• [Assignment]: Return the complete data warehouse notes below verbatim, without the data that follows them.

• [Selected passage]:
━━━━
What are the steps involved in creating dimensional modeling process?
Answer:
The business process of the dimensional modeling includes:

(a) Choose The Business Process: In this, 4-step design method is followed that helps to provide the usability of the dimensional model. This allows the business process to be more systematic in representation and more helpful in explaining it as well. It includes the use of Business Process Modelling Notation (BPMN) or Unified Modelling Language (UML).

(b)Declaring The Grain: After choosing the business process, the declaration of the model comes that consists of grains. The grain of the model provides the accurate description of the dimensional model and allows the focus should be shifted there.

(c)Identify The Dimensions:In this phase, the dimension is identified in the dimensional model. Dimensions are defined in cereals which are defined in the declaration part above. Dimensions acts as a foundation of the fact table where the data gets collected that comes under the fact. 

(d) Identify The Facts: Defining the dimensions provides a way to create a table in which the fact data can be stored. These facts are populated on the basis of the numerical figures and facts.

Question.
Consider a data warehouse, where the fact data is calculated to be 36GB of data per year, and 4 years’ worth of data are to be kept online. The data is to be partitioned by month and four concurrent queries are to be allowed.
Compute the partition size, Temporary Space and Space Required for this scenario. 
Answer:
Partition size P = 36GB per year / 12 = 3 GB
T = (2n +1)P = [(2 x 4) + 1]3 = 27 GB
F = 36GB X 4 years = 144 GB
Space Required = 3.5F + T = 3.5 X 144 + 27 = 531 GB

Question.
Discuss the merits and demerits of using views from the perspective of security of data warehouse.
Answer:
Views are easier option to define security initially. Later it will cause challenges.
Some of the common restrictions that may apply to the handling of views are:
  •     restricted data manipulation language (DML) operations,
  •     lost query optimization paths,
  •     restrictions on parallel processing of view projections.
━━━━
• [Records shown]:
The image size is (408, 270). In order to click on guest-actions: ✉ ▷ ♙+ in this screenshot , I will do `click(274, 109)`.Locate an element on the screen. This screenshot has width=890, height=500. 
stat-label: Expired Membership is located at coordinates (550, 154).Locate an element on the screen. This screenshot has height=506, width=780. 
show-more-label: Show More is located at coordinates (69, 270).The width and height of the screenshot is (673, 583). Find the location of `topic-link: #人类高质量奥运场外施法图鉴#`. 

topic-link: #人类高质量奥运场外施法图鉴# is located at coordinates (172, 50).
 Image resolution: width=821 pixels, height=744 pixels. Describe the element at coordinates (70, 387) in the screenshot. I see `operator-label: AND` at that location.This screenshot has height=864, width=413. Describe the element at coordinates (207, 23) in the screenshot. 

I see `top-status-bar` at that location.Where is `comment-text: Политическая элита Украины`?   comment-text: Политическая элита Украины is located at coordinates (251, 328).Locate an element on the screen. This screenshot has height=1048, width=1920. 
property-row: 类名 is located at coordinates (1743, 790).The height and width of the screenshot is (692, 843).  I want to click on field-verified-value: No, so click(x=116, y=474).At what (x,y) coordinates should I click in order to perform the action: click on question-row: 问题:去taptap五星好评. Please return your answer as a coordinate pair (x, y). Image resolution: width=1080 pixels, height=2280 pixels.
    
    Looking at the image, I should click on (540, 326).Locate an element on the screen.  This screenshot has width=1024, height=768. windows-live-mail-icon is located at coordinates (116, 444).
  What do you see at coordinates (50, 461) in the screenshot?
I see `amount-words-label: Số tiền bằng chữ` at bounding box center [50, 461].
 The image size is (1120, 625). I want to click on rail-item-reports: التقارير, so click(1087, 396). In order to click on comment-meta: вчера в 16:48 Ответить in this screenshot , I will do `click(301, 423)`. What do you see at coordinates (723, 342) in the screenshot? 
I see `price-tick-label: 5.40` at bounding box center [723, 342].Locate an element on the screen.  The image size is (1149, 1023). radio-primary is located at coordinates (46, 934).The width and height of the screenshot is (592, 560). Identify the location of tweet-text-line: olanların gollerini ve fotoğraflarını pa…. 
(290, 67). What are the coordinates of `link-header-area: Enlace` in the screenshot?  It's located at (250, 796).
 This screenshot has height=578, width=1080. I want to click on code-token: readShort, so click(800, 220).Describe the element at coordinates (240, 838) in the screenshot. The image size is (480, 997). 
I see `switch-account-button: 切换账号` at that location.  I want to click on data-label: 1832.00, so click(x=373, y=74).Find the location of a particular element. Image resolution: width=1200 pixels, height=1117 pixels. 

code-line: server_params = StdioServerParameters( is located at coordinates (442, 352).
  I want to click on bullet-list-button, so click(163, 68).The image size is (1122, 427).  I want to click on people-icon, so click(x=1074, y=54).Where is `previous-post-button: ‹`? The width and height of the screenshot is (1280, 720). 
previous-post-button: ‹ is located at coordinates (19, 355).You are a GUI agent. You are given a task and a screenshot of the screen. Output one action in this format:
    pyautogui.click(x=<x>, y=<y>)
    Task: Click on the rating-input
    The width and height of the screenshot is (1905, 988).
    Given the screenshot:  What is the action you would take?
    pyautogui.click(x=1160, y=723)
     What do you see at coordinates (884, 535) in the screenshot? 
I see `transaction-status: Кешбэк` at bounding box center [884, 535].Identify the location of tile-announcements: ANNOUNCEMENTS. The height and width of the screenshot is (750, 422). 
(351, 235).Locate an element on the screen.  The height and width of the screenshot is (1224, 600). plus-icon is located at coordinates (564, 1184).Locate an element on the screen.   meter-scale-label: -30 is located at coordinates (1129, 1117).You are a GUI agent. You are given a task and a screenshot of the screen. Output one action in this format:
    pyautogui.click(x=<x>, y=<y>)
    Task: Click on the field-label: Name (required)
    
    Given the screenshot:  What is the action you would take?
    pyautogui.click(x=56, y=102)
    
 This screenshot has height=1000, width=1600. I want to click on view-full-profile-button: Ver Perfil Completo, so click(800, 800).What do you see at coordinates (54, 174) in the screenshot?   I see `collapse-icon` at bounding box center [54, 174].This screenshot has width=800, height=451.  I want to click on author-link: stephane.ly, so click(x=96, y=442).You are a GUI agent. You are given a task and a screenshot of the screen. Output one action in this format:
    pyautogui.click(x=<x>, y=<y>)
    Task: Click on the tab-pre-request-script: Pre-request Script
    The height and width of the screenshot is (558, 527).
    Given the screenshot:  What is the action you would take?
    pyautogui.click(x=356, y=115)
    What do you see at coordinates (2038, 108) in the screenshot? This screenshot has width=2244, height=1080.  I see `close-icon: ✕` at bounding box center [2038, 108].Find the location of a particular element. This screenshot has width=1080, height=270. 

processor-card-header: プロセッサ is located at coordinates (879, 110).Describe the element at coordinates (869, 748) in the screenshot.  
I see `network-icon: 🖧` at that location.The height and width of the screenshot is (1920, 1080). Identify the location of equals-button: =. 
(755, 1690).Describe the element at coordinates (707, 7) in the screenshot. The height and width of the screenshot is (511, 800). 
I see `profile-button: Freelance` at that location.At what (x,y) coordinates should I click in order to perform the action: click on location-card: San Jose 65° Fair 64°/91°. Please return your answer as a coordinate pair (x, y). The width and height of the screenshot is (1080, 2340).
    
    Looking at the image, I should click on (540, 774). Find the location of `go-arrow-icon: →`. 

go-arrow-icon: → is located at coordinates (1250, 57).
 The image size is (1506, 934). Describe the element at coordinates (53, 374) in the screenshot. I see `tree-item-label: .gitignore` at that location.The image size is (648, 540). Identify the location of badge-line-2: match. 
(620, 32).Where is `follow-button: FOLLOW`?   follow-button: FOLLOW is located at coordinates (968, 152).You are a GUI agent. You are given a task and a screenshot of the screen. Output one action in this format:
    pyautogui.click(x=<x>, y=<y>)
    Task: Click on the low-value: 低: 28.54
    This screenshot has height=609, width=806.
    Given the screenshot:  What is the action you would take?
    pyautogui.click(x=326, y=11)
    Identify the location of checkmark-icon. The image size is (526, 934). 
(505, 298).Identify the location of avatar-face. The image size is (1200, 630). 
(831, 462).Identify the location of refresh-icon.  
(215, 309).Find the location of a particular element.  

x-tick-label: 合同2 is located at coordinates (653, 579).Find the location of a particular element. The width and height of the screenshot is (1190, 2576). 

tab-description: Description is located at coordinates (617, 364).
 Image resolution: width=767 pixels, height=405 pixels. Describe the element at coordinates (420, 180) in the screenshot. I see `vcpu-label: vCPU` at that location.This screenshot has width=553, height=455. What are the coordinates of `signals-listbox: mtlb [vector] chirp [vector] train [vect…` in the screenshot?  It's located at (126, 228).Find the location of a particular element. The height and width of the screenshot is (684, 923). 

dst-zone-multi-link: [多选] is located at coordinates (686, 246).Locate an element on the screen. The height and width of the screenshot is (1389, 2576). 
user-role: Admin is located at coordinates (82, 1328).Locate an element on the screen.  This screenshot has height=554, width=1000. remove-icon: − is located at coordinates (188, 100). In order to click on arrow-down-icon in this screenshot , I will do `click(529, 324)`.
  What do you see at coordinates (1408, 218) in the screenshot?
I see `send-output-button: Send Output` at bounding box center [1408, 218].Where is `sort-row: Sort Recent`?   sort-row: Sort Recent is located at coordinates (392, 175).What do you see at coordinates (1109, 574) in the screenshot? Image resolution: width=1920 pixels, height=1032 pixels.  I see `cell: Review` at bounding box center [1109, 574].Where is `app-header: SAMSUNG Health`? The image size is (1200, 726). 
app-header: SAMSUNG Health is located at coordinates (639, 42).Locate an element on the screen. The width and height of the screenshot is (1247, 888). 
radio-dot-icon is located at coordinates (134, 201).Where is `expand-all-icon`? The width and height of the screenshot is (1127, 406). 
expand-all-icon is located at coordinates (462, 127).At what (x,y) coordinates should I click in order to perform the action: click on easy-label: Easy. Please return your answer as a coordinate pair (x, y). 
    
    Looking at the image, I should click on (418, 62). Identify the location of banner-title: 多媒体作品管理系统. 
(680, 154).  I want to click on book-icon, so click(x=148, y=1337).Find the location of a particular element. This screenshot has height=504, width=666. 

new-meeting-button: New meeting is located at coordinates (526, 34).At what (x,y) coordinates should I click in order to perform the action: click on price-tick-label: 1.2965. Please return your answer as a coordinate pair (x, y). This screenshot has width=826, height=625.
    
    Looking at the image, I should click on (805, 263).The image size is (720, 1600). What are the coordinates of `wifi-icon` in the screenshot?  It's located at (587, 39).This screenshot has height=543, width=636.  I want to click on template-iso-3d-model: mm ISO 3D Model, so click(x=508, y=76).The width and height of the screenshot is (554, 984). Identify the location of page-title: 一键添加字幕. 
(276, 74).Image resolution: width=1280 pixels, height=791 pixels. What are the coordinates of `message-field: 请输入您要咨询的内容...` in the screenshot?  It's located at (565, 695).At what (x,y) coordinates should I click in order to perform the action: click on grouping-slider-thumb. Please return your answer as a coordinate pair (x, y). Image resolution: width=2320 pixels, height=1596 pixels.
━━━━
• [Response for this exercise]:
What are the steps involved in creating dimensional modeling process?
Answer:
The business process of the dimensional modeling includes:

(a) Choose The Business Process: In this, 4-step design method is followed that helps to provide the usability of the dimensional model. This allows the business process to be more systematic in representation and more helpful in explaining it as well. It includes the use of Business Process Modelling Notation (BPMN) or Unified Modelling Language (UML).

(b)Declaring The Grain: After choosing the business process, the declaration of the model comes that consists of grains. The grain of the model provides the accurate description of the dimensional model and allows the focus should be shifted there.

(c)Identify The Dimensions:In this phase, the dimension is identified in the dimensional model. Dimensions are defined in cereals which are defined in the declaration part above. Dimensions acts as a foundation of the fact table where the data gets collected that comes under the fact. 

(d) Identify The Facts: Defining the dimensions provides a way to create a table in which the fact data can be stored. These facts are populated on the basis of the numerical figures and facts.

Question.
Consider a data warehouse, where the fact data is calculated to be 36GB of data per year, and 4 years’ worth of data are to be kept online. The data is to be partitioned by month and four concurrent queries are to be allowed.
Compute the partition size, Temporary Space and Space Required for this scenario. 
Answer:
Partition size P = 36GB per year / 12 = 3 GB
T = (2n +1)P = [(2 x 4) + 1]3 = 27 GB
F = 36GB X 4 years = 144 GB
Space Required = 3.5F + T = 3.5 X 144 + 27 = 531 GB

Question.
Discuss the merits and demerits of using views from the perspective of security of data warehouse.
Answer:
Views are easier option to define security initially. Later it will cause challenges.
Some of the common restrictions that may apply to the handling of views are:
  •     restricted data manipulation language (DML) operations,
  •     lost query optimization paths,
  •     restrictions on parallel processing of view projections.